The tech sector has continued to get slammed in 2023. Last year wasn’t a fantastic year for a lot of fintech companies. What are your projections for the fintech space in terms of layoffs this year?
Unfortunately, a lot of people would not want to hear this, but there would be a lot of layoffs this year. The reason for that is not just because of the economy, even though it has a major part to play, but some of these companies do not think through their roadmap. Coinbase, which is a major player in the cryptocurrency space, laid of 20 per cent of their staff, why? It is not just because the market is bearish, it is because, despite the fact that they might have a lean team, it is not giving them the value they want to see so why keep those people?

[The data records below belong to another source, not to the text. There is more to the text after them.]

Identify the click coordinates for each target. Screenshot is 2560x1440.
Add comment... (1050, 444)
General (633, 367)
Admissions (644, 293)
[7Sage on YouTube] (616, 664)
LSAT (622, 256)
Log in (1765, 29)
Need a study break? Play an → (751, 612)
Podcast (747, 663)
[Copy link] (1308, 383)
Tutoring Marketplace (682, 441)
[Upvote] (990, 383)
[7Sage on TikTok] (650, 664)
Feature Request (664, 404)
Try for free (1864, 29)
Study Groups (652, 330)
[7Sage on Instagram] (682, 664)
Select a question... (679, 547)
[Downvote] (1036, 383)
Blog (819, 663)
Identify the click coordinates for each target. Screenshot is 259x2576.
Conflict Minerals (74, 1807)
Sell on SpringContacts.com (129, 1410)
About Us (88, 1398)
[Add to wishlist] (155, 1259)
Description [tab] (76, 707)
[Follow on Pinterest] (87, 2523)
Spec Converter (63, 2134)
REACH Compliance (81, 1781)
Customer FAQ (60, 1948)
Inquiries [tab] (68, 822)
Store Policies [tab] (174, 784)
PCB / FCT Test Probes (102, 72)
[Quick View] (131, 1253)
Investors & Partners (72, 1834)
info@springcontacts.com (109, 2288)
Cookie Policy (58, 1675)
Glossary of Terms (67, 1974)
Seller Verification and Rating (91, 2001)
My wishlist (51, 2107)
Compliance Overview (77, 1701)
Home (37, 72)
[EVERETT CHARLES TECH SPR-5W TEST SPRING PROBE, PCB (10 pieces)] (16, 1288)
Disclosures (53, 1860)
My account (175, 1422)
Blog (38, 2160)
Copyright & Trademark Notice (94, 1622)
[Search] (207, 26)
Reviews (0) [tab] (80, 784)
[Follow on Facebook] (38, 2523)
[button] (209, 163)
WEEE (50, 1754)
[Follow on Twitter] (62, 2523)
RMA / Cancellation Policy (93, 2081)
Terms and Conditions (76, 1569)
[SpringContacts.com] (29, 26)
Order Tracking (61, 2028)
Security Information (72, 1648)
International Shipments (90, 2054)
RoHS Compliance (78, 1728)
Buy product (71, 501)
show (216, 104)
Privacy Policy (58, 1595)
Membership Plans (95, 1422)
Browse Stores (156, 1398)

They would rather work with the small people that give them the most amount of value. There will be more layoffs this year and the reason some of these things are happening is because there has been a trend where some people just want to have startups, work through a few months of transactions and then go and get seed money in dollars. So, most of those guys don’t have the right discipline or the right focus to keep those companies as growing concerns. Most of them are thinking about the end but they do not want to justify the means. So, what happened to most of those fintechs that laid off or closed up is they projected they were going to hit people with a fantastic product and make money but when they did not get that money, they were unable to continue.
The only ones who will continue to remain relevant are those who are willing to take those tough decisions, figure out the trajectory to know if they will be profitable or not by the end of the year and make those cuts now. You will start to see a lot of cuts not just in the cryptocurrency space but in those payment apps that you are seeing today. You would also start to see cuts in personnel and resources as well.